[Screenshot grounding data]
# # # #

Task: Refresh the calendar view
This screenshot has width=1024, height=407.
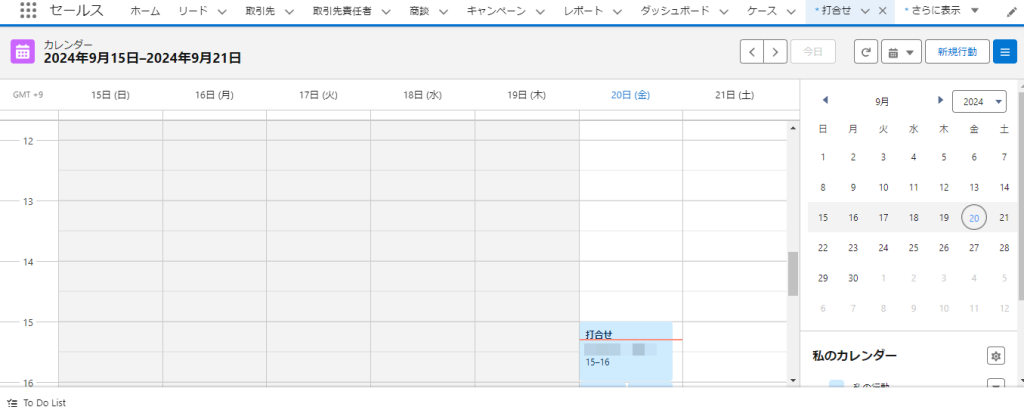Action: [x=866, y=52]
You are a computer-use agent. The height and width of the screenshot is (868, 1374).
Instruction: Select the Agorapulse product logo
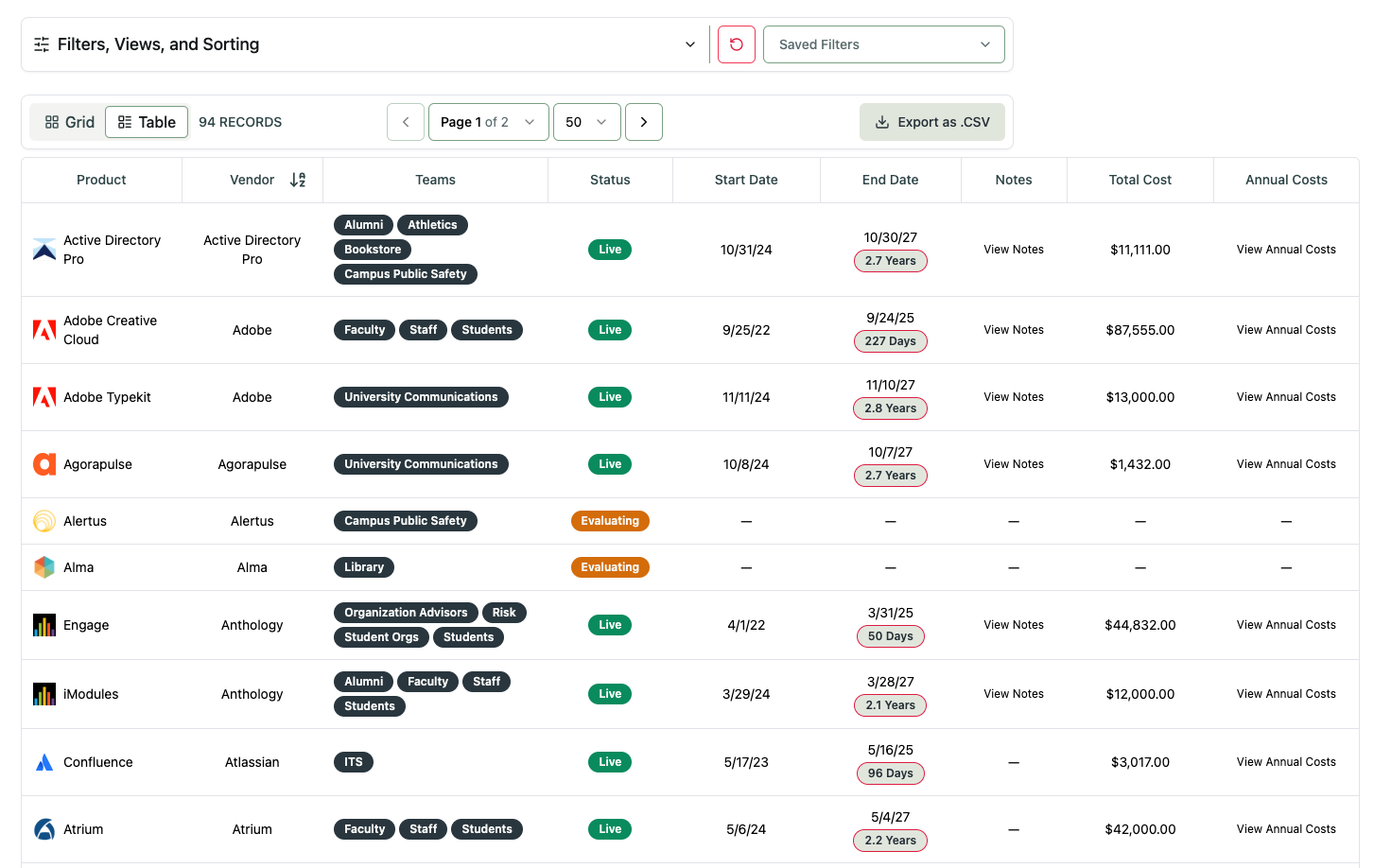pos(43,463)
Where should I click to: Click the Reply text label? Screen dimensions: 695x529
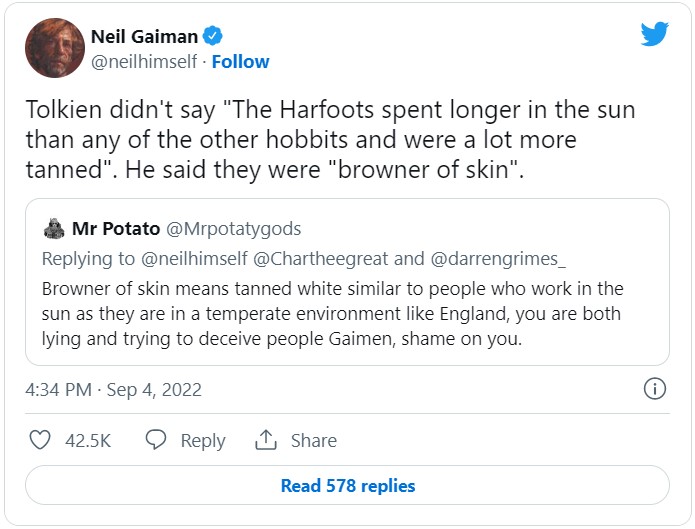203,440
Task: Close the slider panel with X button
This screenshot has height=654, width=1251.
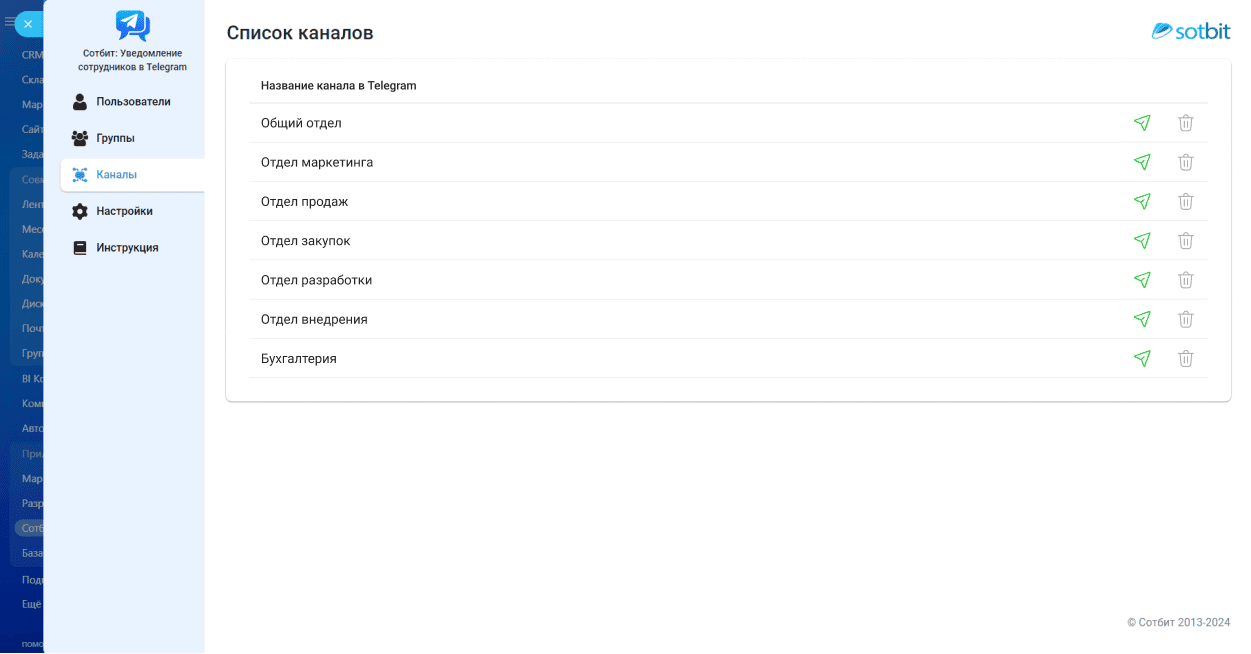Action: click(x=28, y=24)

# # # #

Task details
All records above are to be repeated exactly, with the images left out.

Written answer
Task: Refresh the calendar view
This screenshot has width=1024, height=407.
Action: [x=866, y=52]
You are a computer-use agent. The height and width of the screenshot is (868, 1374).
Instruction: Select the Agorapulse product logo
pos(43,463)
Where should I click to: Click the Reply text label? Screen dimensions: 695x529
203,440
Task: Close the slider panel with X button
This screenshot has height=654, width=1251.
Action: click(x=28, y=24)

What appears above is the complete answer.